# Icon Hotel Apartments checking in problem for unmarried couples



## bebe10 (Sep 18, 2012)

hi guys,

We want to check in on this hotel apartment i got the booking online BUT my i am afraid that we might get a problem on checking in because were not yet married.

are they asking for marriage certificate or any documents upon checking in?


----------



## Gavtek (Aug 23, 2009)

Highly unlikely, I wouldn't worry about it.


----------



## bebe10 (Sep 18, 2012)

what do you mean?


----------



## indoMLA (Feb 6, 2011)

They are not going to ask for any marriage verification. Just don't act stupid and attract attention. You will be fine.


----------



## manabroad (Aug 29, 2012)

You'll be fine. All they may ask for are passort copies for both of you but otherwise you'll be okay.


----------



## MaidenScotland (Jun 6, 2009)

Does that only count if you are of the same race? 

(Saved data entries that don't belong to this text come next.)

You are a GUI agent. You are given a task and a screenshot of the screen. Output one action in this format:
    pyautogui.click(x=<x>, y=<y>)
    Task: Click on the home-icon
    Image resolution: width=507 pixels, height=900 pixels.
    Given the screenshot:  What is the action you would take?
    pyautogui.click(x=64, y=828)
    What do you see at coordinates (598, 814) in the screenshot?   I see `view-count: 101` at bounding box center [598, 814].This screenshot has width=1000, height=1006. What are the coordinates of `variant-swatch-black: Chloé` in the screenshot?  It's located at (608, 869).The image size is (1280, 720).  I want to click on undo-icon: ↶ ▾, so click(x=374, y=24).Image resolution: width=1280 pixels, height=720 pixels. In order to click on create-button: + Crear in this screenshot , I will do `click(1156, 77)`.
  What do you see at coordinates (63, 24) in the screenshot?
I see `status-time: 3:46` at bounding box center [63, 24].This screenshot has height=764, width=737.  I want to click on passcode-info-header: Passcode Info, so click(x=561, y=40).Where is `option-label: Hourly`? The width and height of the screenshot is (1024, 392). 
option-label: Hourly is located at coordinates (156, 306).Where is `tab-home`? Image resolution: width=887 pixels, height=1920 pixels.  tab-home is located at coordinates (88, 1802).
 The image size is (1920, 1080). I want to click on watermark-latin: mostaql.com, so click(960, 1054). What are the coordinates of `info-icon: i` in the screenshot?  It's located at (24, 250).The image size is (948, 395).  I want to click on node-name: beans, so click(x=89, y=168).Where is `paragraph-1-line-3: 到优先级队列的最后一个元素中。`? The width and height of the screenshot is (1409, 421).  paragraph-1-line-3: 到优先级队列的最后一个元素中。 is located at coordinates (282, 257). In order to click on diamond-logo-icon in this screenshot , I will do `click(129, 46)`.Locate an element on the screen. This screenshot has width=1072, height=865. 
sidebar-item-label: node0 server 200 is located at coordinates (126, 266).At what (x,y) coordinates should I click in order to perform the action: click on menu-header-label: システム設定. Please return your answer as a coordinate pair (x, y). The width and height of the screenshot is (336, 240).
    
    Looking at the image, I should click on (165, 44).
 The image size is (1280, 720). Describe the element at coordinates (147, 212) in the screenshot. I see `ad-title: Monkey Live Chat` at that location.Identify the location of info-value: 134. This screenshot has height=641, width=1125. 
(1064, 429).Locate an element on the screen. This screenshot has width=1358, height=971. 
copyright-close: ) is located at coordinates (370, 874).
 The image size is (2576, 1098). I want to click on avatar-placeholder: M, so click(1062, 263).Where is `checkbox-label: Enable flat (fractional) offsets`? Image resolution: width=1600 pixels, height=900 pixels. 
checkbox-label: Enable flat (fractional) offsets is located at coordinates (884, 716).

Just wondering if I turned up with an Arab would we still be allowed in without a problem..


----------



## manabroad (Aug 29, 2012)

As far as I know race didn't matter as I am American and my friend was Taiwanese.


----------



## bebe10 (Sep 18, 2012)

are they still asking if were married or not?


----------



## Gavtek (Aug 23, 2009)

They shouldn't ask, if they do say yes.


----------



## jarvo (Jan 8, 2012)

Can you check in by yourself, and then bring your other half round later? Might avoid any hassle/attention?

Or have you already stated 2 people in the room?


----------



## Elphaba (Jan 24, 2008)

jarvo said:


> Can you check in by yourself, and then bring your other half round later? Might avoid any hassle/attention?
> 
> Or have you already stated 2 people in the room?



I would think that checking in on your own then bringing in someone else later looks far dodgier! 

If you only book for one person but there are two in the room tgen you are breaking the terms of your booking so just book for two and turn up together. Many married couples don't have the same surname.

Hotels in Dubai don't ask if couples are married, but to feel safer, go and buy a cheap wedding rings and behave like a married couple. Basically don't show affection in public!


----------